Some of the answers to these questions will have to come
from ongoing research, but the existing data do suggest a
provisional model for category formation and category
representation. According to this model, CP provides our
basic or elementary categories. In acquiring a category we
learn to label or identify positive and negative instances
from a sample of confusable alternatives. Two kinds of
internal representation are built up in this learning by
"acquaintance": (1) an iconic representation that subserves
our similarity judgments and (2) an analog/digital feature-
filter that picks out the invariant information allowing us
to categorize the instances correctly. This second,
categorical representation is associated with the category
name. Category names then serve as the atomic symbols for a
third representational system, the (3) symbolic
representations that underlie language and that make it
possible for us to learn by "description."

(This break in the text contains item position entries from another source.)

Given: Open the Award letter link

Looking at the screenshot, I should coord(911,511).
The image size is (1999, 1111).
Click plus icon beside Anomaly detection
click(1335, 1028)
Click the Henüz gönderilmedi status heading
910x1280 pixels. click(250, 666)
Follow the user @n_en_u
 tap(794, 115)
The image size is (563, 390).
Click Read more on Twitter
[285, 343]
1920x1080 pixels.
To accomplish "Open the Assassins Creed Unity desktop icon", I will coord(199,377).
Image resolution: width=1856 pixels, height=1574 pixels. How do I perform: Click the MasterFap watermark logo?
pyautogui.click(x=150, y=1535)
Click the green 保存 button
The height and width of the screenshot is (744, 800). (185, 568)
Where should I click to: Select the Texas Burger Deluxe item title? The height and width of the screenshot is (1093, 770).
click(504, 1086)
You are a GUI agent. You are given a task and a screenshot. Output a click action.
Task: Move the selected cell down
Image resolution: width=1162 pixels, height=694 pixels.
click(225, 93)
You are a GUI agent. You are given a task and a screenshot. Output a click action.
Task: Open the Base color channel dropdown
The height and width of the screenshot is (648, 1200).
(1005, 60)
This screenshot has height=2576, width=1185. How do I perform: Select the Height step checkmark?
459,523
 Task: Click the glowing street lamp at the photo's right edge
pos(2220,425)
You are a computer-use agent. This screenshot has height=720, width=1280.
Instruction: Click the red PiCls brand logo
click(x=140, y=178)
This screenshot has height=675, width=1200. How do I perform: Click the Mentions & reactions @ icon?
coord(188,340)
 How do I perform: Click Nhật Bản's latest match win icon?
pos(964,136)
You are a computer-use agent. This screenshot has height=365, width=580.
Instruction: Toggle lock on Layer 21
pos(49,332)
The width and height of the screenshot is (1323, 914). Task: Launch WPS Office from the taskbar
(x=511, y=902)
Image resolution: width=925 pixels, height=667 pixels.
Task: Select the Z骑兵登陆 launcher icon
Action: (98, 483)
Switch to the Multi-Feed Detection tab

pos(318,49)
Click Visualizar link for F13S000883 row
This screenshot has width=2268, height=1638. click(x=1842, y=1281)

This model provides no particular or general solution to the
problem of inductive learning, only a conceptual framework;
but it does have some substantive implications, for example,
(a) the "cognitive identity of (current) indiscriminables":
Categories and their representations can only be provisional
and approximate, relative to the alternatives encountered to
date, rather than "exact." There is also (b) no such thing
as an absolute "feature," only those features that are
invariant within a particular context of confusable
alternatives. Contrary to prevailing "prototype" views,
however, (c) such provisionally invariant features MUST
underlie successful categorization, and must be "sufficient"
(at least in the "satisficing" sense) to subserve reliable
performance with all-or-none, bounded categories, as in CP.
Finally, the model brings out some basic limitations of the
"symbol-manipulative" approach to modeling cognition,
showing how (d) symbol meanings must be functionally
anchored in nonsymbolic, "shape-preserving" representations
-- iconic and categorical ones. Otherwise, all symbol
interpretations are ungrounded and indeterminate. This
amounts to a principled call for a psychophysical (rather
than a neural) "bottom-up" approach to cognition.